Top of Dataset records
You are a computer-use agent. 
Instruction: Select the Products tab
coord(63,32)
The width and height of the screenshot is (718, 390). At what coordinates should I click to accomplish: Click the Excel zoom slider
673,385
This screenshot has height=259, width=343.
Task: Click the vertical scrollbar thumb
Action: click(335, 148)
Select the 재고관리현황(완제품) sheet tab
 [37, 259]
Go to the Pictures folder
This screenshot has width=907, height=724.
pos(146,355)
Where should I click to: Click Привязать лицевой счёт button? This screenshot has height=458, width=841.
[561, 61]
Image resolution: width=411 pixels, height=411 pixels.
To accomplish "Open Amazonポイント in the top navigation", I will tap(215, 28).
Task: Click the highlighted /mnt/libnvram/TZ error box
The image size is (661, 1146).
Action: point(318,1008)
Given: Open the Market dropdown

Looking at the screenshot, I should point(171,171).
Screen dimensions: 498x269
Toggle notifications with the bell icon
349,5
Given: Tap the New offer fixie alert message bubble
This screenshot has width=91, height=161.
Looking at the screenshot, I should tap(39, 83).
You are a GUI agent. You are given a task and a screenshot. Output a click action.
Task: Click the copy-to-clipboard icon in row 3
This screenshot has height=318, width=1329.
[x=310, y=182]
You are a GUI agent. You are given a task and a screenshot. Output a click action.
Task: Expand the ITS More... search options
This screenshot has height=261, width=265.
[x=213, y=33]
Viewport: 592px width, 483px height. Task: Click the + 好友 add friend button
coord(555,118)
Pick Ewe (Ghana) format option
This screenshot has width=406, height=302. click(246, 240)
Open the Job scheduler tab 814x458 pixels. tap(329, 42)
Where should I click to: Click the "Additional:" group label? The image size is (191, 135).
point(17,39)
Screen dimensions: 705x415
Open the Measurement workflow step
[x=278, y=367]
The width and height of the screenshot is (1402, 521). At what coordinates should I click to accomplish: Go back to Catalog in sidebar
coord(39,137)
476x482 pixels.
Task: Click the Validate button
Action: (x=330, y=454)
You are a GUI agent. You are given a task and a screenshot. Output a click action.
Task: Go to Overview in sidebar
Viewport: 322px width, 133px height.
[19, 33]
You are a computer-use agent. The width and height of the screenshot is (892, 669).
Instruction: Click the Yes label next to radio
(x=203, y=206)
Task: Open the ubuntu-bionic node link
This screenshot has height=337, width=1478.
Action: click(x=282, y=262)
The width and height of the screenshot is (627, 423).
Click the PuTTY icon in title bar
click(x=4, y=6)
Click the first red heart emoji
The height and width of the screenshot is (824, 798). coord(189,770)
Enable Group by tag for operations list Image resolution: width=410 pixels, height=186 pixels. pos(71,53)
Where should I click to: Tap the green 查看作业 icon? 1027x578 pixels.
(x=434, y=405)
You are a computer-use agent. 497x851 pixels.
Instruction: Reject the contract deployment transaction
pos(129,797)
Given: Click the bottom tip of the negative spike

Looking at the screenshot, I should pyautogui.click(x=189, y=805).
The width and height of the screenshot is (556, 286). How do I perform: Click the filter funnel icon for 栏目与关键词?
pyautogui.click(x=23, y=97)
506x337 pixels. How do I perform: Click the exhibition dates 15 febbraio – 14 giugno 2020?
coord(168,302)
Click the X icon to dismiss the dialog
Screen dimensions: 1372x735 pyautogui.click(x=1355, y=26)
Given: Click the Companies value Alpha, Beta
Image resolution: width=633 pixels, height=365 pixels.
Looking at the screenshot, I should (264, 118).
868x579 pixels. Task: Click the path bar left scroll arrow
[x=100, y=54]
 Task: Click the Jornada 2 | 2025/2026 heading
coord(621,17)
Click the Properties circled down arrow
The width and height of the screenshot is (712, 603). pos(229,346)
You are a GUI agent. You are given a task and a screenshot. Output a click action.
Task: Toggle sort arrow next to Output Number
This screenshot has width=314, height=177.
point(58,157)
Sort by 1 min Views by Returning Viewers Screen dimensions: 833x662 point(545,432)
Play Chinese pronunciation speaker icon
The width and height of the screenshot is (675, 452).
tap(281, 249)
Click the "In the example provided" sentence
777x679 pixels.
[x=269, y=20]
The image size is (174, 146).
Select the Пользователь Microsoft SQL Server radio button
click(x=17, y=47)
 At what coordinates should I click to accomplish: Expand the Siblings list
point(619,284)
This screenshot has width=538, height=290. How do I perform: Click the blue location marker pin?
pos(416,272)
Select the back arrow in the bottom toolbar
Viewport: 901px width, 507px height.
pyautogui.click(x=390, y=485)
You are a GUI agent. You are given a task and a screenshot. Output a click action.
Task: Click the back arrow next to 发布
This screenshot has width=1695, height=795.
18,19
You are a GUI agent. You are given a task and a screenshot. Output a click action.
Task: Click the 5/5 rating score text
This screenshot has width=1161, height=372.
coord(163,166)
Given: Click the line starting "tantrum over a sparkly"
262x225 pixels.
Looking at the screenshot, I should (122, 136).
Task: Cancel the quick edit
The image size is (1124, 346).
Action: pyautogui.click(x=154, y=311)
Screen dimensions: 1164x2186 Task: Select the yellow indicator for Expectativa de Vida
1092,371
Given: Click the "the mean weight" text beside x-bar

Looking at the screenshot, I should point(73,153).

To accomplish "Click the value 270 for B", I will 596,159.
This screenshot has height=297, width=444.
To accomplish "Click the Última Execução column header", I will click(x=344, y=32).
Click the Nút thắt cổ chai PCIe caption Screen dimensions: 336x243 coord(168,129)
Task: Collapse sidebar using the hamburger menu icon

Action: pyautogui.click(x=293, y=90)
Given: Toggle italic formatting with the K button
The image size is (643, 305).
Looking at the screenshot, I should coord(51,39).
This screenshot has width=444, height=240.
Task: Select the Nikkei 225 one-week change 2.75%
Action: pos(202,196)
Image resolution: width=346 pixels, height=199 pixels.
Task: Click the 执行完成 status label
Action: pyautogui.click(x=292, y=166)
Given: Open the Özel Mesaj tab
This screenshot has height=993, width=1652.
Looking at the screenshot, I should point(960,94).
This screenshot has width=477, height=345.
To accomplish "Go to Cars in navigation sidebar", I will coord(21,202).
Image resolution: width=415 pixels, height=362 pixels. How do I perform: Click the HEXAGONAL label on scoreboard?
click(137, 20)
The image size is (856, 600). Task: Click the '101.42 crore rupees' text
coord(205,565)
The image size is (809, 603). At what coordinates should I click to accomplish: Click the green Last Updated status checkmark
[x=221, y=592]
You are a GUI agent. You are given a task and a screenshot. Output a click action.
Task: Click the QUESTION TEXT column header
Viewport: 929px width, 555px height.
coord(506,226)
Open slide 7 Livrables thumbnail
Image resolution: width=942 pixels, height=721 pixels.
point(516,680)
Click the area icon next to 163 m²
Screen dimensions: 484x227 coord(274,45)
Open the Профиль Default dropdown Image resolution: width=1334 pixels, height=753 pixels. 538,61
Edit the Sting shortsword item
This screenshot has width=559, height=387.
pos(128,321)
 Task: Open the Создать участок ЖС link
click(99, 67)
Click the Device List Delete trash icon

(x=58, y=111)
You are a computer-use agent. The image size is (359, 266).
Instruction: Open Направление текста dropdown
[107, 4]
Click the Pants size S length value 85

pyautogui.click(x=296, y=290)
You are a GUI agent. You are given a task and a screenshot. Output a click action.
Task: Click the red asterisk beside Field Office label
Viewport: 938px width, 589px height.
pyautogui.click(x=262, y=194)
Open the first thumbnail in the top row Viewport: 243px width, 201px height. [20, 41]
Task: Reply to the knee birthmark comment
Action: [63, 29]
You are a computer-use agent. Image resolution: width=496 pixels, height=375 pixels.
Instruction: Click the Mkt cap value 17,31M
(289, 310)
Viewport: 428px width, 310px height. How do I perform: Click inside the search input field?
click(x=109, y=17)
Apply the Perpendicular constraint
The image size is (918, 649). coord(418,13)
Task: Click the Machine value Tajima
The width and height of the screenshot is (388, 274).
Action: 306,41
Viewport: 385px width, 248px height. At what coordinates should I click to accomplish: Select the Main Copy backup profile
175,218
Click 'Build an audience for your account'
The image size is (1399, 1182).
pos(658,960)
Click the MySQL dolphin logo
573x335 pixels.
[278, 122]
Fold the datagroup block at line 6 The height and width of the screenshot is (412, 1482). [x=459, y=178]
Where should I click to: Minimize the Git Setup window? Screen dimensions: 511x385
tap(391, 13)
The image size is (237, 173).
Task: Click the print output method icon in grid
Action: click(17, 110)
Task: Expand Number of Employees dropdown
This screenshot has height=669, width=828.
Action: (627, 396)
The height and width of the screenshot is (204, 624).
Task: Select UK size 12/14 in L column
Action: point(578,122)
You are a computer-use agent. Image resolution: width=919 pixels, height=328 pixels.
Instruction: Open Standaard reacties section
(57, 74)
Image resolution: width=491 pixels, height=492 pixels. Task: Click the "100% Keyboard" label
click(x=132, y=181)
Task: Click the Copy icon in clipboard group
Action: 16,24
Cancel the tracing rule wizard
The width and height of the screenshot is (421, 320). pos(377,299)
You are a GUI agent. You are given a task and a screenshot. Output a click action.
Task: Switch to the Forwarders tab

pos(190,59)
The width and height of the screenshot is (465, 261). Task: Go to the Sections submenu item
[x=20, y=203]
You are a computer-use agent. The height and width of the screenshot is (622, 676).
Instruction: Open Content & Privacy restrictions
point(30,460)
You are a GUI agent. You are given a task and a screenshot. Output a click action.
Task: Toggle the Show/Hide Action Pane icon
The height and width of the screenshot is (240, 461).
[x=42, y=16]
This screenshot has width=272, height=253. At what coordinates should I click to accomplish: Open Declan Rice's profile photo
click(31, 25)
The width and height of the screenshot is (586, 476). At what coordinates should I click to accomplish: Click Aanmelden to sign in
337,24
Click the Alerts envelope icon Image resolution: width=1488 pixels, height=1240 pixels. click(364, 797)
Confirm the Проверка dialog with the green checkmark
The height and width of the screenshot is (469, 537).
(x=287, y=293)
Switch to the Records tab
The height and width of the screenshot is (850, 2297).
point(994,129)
Bottom of Dataset records
_Task prompt_
Could you output the lines above, exactly as written, from the one containing "The width and height of the screenshot is (465, 261)." through the last, with both ends included and no others?

_Response for this exercise_
The width and height of the screenshot is (465, 261). Task: Go to the Sections submenu item
[x=20, y=203]
You are a computer-use agent. The height and width of the screenshot is (622, 676).
Instruction: Open Content & Privacy restrictions
point(30,460)
You are a GUI agent. You are given a task and a screenshot. Output a click action.
Task: Toggle the Show/Hide Action Pane icon
The height and width of the screenshot is (240, 461).
[x=42, y=16]
This screenshot has width=272, height=253. At what coordinates should I click to accomplish: Open Declan Rice's profile photo
click(31, 25)
The width and height of the screenshot is (586, 476). At what coordinates should I click to accomplish: Click Aanmelden to sign in
337,24
Click the Alerts envelope icon Image resolution: width=1488 pixels, height=1240 pixels. click(364, 797)
Confirm the Проверка dialog with the green checkmark
The height and width of the screenshot is (469, 537).
(x=287, y=293)
Switch to the Records tab
The height and width of the screenshot is (850, 2297).
point(994,129)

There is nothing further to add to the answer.